Jenckes points out that great strides have been made to make bores cylindrical. "You find pretty quickly that these hot honing techniques people are talking about, even used at the Street Stock level, are going to get you power. You need to hone the block at operating temperatures, and you need to have the honing oil hot, not just putting water through the water jacket. The oil needs to be heated to anywhere between 150 and 190 degrees. Getting the block up over 120 is probably a good area to be operating, but if you can get it to 150, it's better. You have to have hot honing oil. If you heat the block up and douse cold honing oil on it and then hone, localized cooling is going to distort the bore. With a production block, you have all these residual stresses built up in the block, and the bore distorts tremendously. We're talking about multiple thousandths of an inch, like five thousandths. When you have piston-to-wall clearance of eight thousandths and a distortion of five, that's a huge percentage."

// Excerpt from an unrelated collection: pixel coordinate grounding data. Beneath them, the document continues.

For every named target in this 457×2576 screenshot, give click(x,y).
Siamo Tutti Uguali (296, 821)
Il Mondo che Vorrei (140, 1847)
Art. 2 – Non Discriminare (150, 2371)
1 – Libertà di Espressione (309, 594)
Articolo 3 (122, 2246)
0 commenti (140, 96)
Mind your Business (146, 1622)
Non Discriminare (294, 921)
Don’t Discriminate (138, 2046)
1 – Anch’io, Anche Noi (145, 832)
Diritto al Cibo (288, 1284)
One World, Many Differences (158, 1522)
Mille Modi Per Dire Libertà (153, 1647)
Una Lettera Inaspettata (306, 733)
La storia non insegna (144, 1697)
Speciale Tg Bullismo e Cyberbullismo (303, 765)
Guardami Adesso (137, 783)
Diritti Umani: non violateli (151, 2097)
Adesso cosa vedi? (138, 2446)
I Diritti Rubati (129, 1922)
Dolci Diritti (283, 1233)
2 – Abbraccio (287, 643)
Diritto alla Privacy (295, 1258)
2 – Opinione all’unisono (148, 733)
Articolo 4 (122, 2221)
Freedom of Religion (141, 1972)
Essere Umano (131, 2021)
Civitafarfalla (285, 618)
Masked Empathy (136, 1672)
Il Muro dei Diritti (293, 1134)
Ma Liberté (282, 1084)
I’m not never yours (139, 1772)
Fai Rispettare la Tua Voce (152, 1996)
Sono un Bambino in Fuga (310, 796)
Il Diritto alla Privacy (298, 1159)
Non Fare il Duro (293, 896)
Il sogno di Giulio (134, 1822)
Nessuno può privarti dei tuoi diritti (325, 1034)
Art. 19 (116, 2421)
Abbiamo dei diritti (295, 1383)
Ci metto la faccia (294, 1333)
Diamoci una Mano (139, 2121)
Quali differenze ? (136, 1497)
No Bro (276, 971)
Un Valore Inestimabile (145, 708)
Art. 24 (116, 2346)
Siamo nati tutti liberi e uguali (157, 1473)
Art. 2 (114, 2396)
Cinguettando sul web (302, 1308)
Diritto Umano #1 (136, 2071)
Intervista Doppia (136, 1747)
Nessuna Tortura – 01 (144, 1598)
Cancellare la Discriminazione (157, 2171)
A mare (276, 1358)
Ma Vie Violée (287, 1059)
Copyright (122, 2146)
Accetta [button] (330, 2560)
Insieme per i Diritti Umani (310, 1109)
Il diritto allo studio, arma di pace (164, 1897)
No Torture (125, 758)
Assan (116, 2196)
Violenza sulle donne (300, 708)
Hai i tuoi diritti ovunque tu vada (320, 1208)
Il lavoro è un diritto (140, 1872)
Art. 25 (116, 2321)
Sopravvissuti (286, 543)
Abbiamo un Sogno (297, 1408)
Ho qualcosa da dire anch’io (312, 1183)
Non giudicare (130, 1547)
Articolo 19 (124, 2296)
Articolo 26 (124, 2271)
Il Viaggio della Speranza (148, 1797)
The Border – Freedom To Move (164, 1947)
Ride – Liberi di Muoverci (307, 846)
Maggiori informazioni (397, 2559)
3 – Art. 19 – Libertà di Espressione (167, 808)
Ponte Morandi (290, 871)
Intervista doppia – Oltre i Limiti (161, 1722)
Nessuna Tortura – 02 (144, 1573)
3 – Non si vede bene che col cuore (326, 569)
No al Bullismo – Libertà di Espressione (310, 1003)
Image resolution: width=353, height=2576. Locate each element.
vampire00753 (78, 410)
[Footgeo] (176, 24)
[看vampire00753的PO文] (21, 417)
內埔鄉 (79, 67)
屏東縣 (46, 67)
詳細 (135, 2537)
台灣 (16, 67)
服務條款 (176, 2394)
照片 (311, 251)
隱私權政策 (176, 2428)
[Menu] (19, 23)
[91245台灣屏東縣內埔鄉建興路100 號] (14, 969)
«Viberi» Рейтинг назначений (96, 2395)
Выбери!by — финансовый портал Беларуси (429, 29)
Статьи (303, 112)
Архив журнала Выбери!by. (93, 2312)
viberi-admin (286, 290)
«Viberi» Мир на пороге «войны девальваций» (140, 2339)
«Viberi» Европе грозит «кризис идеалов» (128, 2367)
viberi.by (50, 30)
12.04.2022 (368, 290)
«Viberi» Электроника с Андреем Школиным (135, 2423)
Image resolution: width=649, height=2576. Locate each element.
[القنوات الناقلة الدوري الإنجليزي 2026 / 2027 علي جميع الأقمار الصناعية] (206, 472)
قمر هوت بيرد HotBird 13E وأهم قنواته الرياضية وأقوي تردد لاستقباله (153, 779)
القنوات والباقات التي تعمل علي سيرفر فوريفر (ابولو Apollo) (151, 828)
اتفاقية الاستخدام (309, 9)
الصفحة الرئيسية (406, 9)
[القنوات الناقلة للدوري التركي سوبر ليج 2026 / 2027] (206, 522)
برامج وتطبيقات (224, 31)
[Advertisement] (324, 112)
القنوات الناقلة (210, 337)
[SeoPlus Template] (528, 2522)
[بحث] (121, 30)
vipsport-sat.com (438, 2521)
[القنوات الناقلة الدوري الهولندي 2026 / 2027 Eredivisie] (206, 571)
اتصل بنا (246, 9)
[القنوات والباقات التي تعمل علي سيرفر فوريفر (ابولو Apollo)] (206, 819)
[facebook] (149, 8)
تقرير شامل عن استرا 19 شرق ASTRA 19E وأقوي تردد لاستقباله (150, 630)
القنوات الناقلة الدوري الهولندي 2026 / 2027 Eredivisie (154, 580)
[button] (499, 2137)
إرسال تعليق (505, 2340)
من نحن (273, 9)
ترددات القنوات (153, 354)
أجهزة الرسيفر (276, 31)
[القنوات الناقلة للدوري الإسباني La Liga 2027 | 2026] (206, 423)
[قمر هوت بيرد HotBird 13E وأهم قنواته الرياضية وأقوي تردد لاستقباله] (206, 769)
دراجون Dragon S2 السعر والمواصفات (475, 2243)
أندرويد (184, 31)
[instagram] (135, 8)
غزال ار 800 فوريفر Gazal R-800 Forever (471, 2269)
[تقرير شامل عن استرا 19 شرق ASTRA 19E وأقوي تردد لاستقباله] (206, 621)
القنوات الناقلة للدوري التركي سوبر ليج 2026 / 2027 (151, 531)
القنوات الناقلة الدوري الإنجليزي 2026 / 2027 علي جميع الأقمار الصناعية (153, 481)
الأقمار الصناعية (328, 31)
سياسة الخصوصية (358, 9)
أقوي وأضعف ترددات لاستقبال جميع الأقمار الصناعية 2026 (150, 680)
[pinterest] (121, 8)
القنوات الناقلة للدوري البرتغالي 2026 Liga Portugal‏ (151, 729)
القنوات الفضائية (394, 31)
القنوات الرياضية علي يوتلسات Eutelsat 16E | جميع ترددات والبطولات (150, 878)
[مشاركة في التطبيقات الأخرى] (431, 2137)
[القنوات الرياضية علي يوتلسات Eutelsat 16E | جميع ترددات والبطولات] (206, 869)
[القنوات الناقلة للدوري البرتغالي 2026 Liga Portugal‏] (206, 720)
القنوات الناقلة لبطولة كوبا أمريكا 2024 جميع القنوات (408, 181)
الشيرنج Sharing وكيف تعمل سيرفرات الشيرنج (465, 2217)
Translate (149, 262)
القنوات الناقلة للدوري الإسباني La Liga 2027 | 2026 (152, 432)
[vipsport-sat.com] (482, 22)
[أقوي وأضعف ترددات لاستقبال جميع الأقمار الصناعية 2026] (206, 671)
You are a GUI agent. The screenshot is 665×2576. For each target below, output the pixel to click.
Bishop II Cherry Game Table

The goal is the perfect circle, actually a perfect cylinder. While being round and square may sound like a contradiction, it's the ideal objective. "The cross section is a perfect circle," Jenckes states, "and it's perfectly square because the cross sections are true, so it's round and square. It's a perfect cylinder."
Jenckes believes the hot honing, when done properly, can be beneficial. "It is certainly a technique that has been proven fundamentally sound at all levels," he adds. "Is there one brand of hot hone that's better? No. It's not to say a guy at a machine shop can't build his own hot honing apparatus. If they buy one, there are many on the market and people need to evaluate them. It is absolutely a technique that is good at all levels because it provides the foundation for what is going to come later, which is how the rings are going to perform and how the pistons are going to work. The trend is toward lighter pistons and higher shaft speed."
Your objective in working...
Your objective in working on the cylinder bores is to get them round and square. It's not a contradiction of terms, but an engineering feat that will yield the best results.
Today's engine block can be one of a number of possible materials. While many of the racers are dealing with simple gray iron, the composition of the block must be taken into consideration.
"There's something called compacted graphite iron, or CGI, that has about 50 percent more tensile strength than gray iron," Jenckes points out. "That material is being used in all levels of motorsports for high-end racing blocks. That's a good foundation.
"There are different types of iron-gray iron, nodular iron. All of these irons have different chemical makeups and different properties. Depending upon where the block was made, what foundry, what metal was used, you can have different performance from them."
Each type, from the CGI down to the gray iron, has its unique properties. "Most of the blocks ordered in Cup today are CGI, and it's harder to machine," says Jenckes. "The big downside for compacted graphite is that you have to tap it. You have to be careful because you'll be breaking taps. It's tough to machine and it's also much more sensitive when you hone it. The honing aspect of it becomes critical. In most Street Stock stuff and Late Model stuff, you're limited in what block you can run."